Vor dem Pokalspiel in Rostock VfB-Trainer Tim Walter nimmt die Favoritenrolle gerne an

VfB-Trainer Tim Walter erwartet von seiner Mannschaft einen Sieg in Rostock. Foto: ZVW/Benjamin Büttner

Stuttgart.
In der jüngsten Vergangenheit waren Auswärtsspiele im Pokal bei Hansa Rostock eine bittere Angelegenheit für den VfB. Beim letzten Aufeinandertreffen im August vergangenen Jahres verloren die Schwaben mit 0:2 im Ostseestadion. Damit war bereits in der ersten Pokalrunde Schluss für den damaligen Erstligisten. „Der VfB kam direkt aus der Vorbereitung. Das ist nicht zu vergleichen mit unserer jetzigen Situation“, sagte Trainer Tim Walter auf der Pressekonferenz am Freitagmittag.  

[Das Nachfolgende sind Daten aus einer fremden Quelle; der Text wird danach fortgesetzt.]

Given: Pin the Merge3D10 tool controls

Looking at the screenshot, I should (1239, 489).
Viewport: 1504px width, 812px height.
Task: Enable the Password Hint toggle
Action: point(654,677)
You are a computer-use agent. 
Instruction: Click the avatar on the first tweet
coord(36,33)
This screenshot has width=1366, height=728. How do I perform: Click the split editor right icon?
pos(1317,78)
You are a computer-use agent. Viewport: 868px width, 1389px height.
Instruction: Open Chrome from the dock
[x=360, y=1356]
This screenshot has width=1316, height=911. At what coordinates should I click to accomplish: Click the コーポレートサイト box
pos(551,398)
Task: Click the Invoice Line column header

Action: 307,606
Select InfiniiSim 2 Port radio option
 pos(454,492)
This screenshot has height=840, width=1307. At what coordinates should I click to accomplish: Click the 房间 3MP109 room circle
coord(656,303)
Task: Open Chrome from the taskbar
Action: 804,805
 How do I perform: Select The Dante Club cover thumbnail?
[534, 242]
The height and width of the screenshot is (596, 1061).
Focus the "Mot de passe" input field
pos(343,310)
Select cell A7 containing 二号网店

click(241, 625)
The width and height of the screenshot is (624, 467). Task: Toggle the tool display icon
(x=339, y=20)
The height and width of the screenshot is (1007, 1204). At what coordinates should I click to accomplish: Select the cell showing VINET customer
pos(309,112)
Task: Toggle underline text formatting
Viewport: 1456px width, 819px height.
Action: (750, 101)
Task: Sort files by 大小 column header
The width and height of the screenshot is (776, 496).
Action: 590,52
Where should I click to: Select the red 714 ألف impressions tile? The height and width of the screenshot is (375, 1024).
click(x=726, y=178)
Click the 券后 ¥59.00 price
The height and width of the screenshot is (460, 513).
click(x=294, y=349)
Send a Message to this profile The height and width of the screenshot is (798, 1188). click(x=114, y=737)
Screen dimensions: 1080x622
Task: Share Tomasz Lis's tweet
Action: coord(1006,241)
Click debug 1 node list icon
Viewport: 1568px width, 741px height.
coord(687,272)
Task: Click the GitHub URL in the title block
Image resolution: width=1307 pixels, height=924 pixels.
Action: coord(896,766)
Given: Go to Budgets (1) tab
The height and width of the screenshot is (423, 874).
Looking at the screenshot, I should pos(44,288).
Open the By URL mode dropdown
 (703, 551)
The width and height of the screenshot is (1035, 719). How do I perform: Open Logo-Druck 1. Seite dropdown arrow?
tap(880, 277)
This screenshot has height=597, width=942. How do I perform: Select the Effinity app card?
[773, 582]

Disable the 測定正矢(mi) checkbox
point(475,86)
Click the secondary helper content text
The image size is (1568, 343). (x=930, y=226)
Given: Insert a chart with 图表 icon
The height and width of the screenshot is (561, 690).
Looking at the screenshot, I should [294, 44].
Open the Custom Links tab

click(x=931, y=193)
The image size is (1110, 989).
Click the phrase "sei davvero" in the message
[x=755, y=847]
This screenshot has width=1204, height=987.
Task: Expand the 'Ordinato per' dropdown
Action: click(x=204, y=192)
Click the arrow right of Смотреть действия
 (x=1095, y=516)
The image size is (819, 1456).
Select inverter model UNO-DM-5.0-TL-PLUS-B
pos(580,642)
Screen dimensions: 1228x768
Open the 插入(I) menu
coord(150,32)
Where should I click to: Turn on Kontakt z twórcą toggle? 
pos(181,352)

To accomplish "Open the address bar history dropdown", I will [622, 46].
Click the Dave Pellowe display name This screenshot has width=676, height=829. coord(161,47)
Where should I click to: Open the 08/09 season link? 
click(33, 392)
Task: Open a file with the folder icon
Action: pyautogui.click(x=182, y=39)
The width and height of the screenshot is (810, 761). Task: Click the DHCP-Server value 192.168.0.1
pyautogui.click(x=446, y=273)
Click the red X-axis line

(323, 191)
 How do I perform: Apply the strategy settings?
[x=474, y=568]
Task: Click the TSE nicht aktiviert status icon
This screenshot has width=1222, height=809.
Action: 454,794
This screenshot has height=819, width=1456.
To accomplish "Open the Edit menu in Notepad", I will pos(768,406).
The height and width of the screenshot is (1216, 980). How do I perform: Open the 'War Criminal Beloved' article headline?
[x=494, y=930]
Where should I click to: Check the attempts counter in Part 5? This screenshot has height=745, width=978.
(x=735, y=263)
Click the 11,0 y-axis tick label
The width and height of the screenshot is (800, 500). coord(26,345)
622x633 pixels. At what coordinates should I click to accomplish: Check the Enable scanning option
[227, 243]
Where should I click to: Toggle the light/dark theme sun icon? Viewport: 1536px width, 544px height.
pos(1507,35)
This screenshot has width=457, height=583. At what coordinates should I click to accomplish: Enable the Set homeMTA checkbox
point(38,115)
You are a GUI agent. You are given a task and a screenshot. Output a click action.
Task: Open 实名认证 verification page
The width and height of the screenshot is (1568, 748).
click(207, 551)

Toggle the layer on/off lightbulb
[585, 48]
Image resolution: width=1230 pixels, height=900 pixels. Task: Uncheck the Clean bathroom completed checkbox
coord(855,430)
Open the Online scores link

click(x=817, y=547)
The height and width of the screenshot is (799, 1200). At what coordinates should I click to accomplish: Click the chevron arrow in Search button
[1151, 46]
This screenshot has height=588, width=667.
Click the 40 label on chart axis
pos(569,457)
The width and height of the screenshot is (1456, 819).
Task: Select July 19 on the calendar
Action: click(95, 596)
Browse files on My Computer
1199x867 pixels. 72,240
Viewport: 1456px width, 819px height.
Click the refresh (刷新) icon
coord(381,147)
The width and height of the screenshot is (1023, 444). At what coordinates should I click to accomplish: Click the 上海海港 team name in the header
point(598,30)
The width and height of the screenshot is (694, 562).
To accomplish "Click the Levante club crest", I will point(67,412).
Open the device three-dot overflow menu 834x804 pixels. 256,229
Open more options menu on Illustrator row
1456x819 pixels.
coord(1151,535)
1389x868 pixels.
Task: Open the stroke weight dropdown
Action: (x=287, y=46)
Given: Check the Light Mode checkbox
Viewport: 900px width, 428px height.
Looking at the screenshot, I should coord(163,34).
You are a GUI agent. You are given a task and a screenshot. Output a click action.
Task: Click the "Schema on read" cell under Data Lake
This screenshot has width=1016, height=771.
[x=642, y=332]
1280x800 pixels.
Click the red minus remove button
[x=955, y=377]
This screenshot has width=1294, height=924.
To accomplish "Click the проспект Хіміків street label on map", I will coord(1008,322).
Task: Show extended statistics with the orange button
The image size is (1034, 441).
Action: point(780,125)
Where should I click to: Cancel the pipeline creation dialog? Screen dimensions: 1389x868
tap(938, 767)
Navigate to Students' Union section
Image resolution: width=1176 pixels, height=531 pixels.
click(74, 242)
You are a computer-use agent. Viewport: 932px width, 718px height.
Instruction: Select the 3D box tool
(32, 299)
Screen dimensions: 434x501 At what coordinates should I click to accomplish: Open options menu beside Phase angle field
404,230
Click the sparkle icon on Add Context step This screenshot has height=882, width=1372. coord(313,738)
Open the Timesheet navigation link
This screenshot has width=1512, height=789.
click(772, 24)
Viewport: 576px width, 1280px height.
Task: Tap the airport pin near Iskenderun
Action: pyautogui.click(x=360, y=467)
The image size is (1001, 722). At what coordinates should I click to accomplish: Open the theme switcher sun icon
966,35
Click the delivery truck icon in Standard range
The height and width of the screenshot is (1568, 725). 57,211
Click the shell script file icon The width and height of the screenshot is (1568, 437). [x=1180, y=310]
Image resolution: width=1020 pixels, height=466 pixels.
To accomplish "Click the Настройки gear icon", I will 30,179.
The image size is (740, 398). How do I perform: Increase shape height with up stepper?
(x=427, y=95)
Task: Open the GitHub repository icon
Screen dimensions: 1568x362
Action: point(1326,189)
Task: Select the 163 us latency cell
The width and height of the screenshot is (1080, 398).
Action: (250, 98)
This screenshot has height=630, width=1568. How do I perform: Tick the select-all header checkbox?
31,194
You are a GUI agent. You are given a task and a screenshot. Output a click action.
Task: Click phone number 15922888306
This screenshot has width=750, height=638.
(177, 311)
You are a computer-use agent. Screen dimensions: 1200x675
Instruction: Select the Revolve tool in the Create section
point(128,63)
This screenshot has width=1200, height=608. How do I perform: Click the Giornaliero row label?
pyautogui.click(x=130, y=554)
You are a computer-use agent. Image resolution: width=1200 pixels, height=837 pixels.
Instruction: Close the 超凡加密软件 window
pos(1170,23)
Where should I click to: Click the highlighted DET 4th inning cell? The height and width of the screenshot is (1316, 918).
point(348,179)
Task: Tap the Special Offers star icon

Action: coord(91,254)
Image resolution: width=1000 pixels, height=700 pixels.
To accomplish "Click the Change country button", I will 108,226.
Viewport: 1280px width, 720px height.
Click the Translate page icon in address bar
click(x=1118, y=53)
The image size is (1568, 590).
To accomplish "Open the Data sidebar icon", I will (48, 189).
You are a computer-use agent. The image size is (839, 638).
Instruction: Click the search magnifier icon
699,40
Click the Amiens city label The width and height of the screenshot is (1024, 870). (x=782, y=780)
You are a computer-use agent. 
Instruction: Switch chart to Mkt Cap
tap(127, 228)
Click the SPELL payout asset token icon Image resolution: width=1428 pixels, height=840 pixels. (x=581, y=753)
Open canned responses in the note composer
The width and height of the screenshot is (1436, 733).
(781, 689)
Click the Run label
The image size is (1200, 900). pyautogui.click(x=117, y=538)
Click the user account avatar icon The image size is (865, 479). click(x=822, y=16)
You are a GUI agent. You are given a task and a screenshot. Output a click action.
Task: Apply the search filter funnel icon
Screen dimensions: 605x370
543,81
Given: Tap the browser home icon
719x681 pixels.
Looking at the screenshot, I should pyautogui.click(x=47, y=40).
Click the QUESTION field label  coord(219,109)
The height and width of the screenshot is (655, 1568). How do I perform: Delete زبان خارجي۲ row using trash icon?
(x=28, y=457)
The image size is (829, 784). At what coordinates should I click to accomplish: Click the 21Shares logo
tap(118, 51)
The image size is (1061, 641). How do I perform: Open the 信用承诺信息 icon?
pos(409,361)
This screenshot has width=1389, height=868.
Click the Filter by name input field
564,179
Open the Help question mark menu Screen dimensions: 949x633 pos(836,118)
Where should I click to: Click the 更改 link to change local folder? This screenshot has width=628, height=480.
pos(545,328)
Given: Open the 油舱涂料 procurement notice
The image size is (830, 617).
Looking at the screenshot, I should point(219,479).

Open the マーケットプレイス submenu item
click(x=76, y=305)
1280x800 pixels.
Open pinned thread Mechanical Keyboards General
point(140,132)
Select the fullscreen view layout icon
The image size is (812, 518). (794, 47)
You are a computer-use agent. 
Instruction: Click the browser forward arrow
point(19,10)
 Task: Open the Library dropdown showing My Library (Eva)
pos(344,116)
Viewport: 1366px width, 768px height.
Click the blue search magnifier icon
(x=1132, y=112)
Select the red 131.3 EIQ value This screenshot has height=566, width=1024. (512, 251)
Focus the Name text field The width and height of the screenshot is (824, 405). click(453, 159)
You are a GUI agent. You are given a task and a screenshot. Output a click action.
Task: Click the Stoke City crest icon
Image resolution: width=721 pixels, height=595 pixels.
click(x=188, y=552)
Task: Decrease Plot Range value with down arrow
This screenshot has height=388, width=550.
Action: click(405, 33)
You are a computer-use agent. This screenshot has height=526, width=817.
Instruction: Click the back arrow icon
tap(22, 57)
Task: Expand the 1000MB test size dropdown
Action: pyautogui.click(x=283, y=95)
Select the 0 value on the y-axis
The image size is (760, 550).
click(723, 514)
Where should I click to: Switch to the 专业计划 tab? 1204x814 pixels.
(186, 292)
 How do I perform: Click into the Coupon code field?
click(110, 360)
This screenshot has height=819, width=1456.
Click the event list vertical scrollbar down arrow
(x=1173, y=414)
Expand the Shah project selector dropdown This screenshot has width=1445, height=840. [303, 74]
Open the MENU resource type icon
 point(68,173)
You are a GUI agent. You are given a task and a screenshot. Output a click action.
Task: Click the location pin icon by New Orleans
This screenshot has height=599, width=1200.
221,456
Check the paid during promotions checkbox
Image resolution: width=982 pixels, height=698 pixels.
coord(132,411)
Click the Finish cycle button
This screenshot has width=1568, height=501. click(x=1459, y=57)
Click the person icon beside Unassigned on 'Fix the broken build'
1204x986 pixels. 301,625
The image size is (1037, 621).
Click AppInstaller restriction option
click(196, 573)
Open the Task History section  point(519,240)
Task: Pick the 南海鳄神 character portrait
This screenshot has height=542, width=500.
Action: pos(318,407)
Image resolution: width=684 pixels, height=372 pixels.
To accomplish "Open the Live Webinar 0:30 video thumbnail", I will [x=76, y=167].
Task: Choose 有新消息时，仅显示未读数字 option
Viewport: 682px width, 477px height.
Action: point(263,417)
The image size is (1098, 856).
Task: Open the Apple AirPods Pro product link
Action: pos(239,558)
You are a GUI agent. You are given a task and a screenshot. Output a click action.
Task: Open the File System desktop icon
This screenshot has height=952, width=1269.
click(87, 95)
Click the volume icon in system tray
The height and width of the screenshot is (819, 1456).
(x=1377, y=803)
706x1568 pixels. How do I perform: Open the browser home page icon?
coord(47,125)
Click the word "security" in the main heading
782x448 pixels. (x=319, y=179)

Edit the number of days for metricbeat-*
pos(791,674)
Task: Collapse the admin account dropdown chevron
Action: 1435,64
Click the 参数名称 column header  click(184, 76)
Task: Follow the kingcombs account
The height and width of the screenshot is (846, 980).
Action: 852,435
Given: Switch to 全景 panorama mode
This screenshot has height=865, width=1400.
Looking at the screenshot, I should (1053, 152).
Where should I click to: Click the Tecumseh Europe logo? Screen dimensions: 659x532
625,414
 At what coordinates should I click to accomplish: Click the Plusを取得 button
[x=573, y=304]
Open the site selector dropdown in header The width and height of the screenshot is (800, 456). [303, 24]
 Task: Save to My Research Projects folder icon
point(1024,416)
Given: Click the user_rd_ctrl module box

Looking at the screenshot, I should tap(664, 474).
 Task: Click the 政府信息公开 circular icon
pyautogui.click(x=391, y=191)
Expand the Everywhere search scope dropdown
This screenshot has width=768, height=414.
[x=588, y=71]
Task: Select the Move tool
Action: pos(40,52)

Nun kommt es zu einer Neuauflage des Duells mit dem Drittligisten. Die Stuttgarter haben einiges gut zu machen, denn: Von vier Spielen im DFB-Pokal konnte der VfB kein einziges gegen die Hansestädter für sich entscheiden – ein wahrer Angstgegner, wenn es nach den Statistiken geht. Doch gerade diese K.O-Spiele gegen den vermeintlichen Underdog haben für den Stuttgarter Coach ihren besonderen Reiz: „Ich habe total Bock auf solche Endspiele, denn ich mag diesen Wettbewerb sehr“, sagte Walter.

Eines ist klar: Das Duell am Montagabend (18.30 Uhr/ZVW-Liveticker) steht unter anderen Vorzeichen als noch vor gut einem Jahr. Beide Teams stehen bereits voll im Saft und haben den Auftakt in die neue Spielzeit mehr oder weniger erfolgreich gestalten können. Die Verantwortlichen beim VfB dürften mit vier Punkten aus den ersten beiden Spielen durchaus zufrieden sein.

Auf der anderen Seite ist die Stimmung dagegen etwas gedrückt. Nach einem durchwachsenen Saisonstart hat das Team von Trainer Jens Härtel aus vier Spielen lediglich vier Punkte geholt und dabei erst einen Sieg eingefahren. Doch das Vergangene zählt im Pokal bekanntlich nicht. VfB-Coach Walter ist sich dessen bewusst und sieht seine Mannschaft gut vorbereitet auf das, was da kommt: „Rostock spielt aus einer kompakten Defensive heraus. Wir wissen also, was uns erwartet.“

Im Pokal wie in der Liga müssen sich die VfB-Spieler auf abwartende Gegner einstellen, die den Schwaben das Spiel überlassen. Auch bei der „Kogge“ erwartet der Trainer ein solches Spiel. „Natürlich sind wir der Favorit und genau so müssen wir dort auch auftreten“, gibt der 43–Jährige die Marschroute vor. Im selben Atemzug warnt Walter vor dem Gegner aus dem Norden der Republik: „Auch Hansa Rostock wird die Partie gegen uns mit 150 Prozent angehen. So läuft das jetzt die ganze Runde, wenn man der Favorit ist.“

Auf das unnötige Remis in Heidenheim am vergangenen Wochenende, als der VfB eine Zwei-Tore-Führung noch verspielte, blickt Walter nur kurz zurück. "Die Partie ist abgehakt." Der selbstbewusste Coach war phasenweise angetan vom Auftritt seines Teams: „Wir haben schon sehr viel richtig gemacht. Genau da müssen wir ansetzen und so weitermachen“, sagte Tim Walter. Dann habe man auch „genügend Qualität“, um gegen Hansa Rostock eine Runde weiter zu kommen.